I'm trying to split multiple values in a CSV cell. I can do it right if the multiple values in a cell is found in a single column only, but I'm having difficulty doing it if the multiple values are found in multiple columns. Any guidance will be appreciated.
Here's the sample of the data I'm trying to split:
| Column A | Column B |
|Value1, Value2, Value3 | Value3, Value4, Value5 |
|Value6 | Value7, Value8 |
I'm aiming to have a result like this:
| Column A | Column B |
| Value1 | Value3 |
| Value2 | Value4 |
| Value3 | Value5 |
| Value6 | Value7 |
| Value6 | Value8 |
Here's my code:
require 'csv'
split_a = []
split_b = []
def split_values(value)
value = value.to_s
value = value.gsub('/', ',').gsub('|', ',').gsub(' ', ',')
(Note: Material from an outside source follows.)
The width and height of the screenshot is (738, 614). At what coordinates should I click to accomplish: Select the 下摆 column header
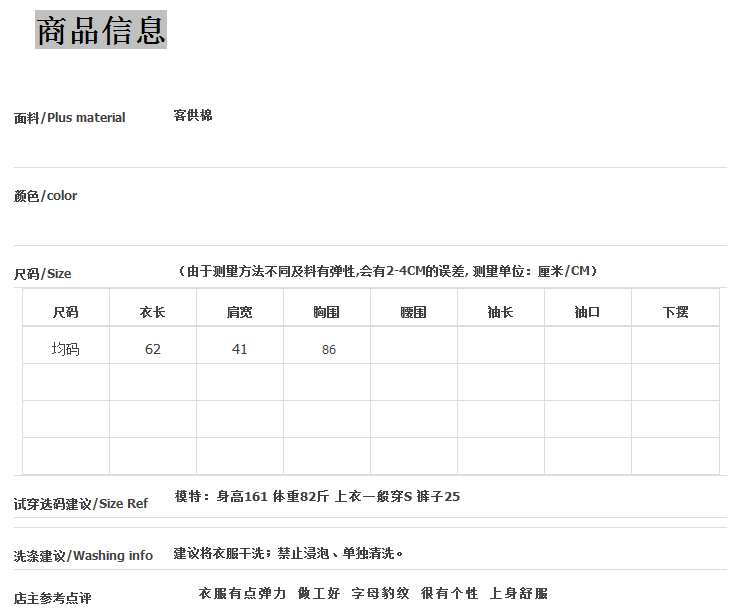coord(675,312)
return value.split(',').map(&:strip)
end
source_csv = kendo_shipment = CSV.read('source_file.csv', headers: true, header_converters: :symbol, liberal_parsing: true).map(&:to_h)
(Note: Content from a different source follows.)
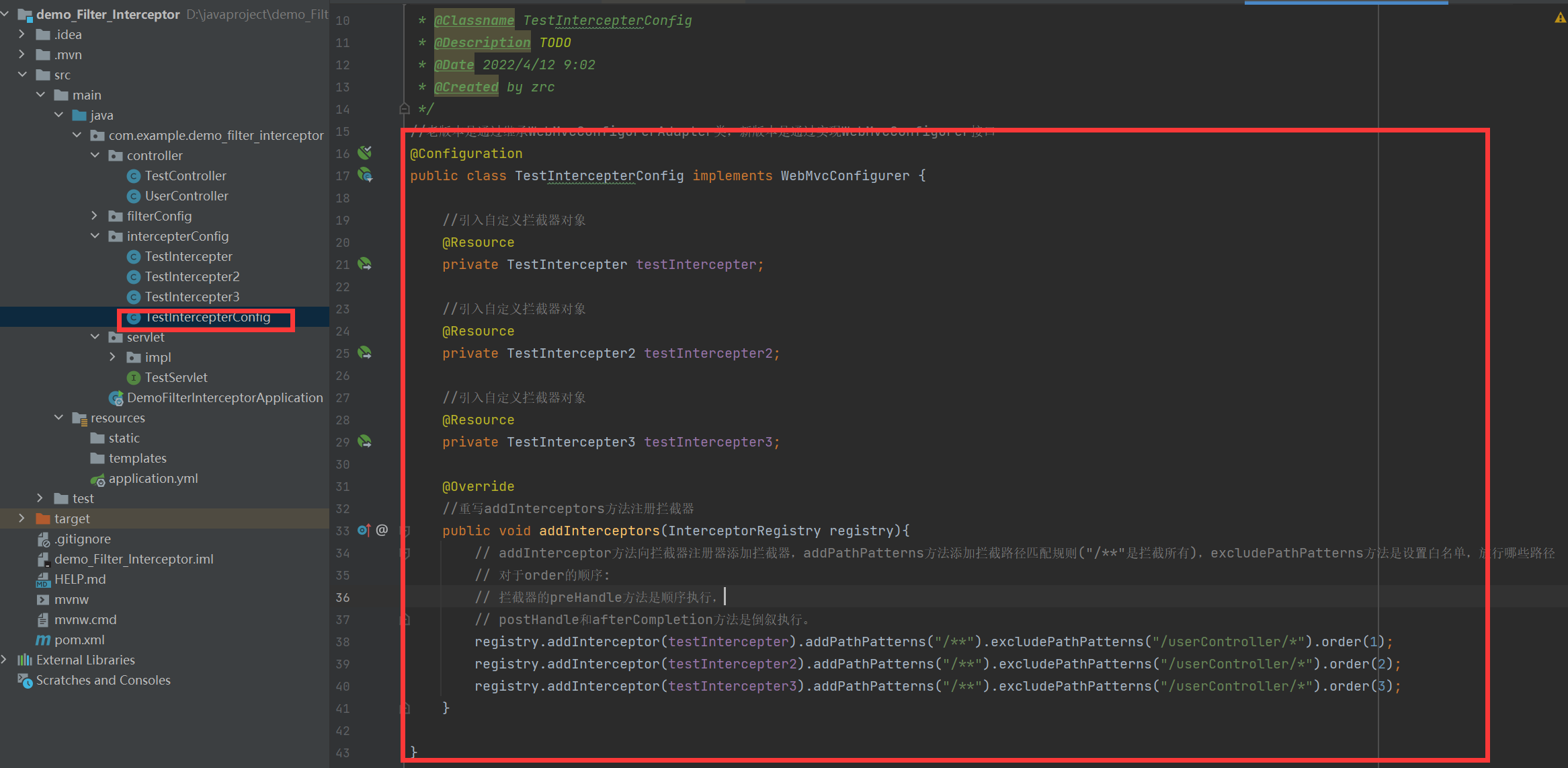Select TestController in project tree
source_csv.each do |source_csv|
column_a = source_csv[:column_a]
column_b = source_csv[:column_b]
column_a = split_values(column_a)
column_a.each do |column_a|
next if column_a.nil? || column_a.empty?
split_a << [
column_a: column_a,
column_b: column_b
]
end
end
split_a.each do |key, split_a|
column_a = key[:column_a]
column_b = key[:column_b]
column_b = split_values(column_b)
column_b.each do |column_b|
next if column_b.nil? || column_b.empty?
split_b << [
column_a,
column_b
]
end
end
CodePudding user response:
There is a special option to define a column separator col_sep: '|'
it simplifies the code.
require 'csv'
source_csv = CSV.read('tmp/source_file.csv', col_sep: '|', headers: true, header_converters: :symbol, liberal_parsing: true)
split_a = []
split_b = []
# I just assign values to separate arrays, because I am not sure what kind of data structure you want to get at the end.
source_csv.each do |row|
split_a = row[:column_a].split(',').map(&:strip)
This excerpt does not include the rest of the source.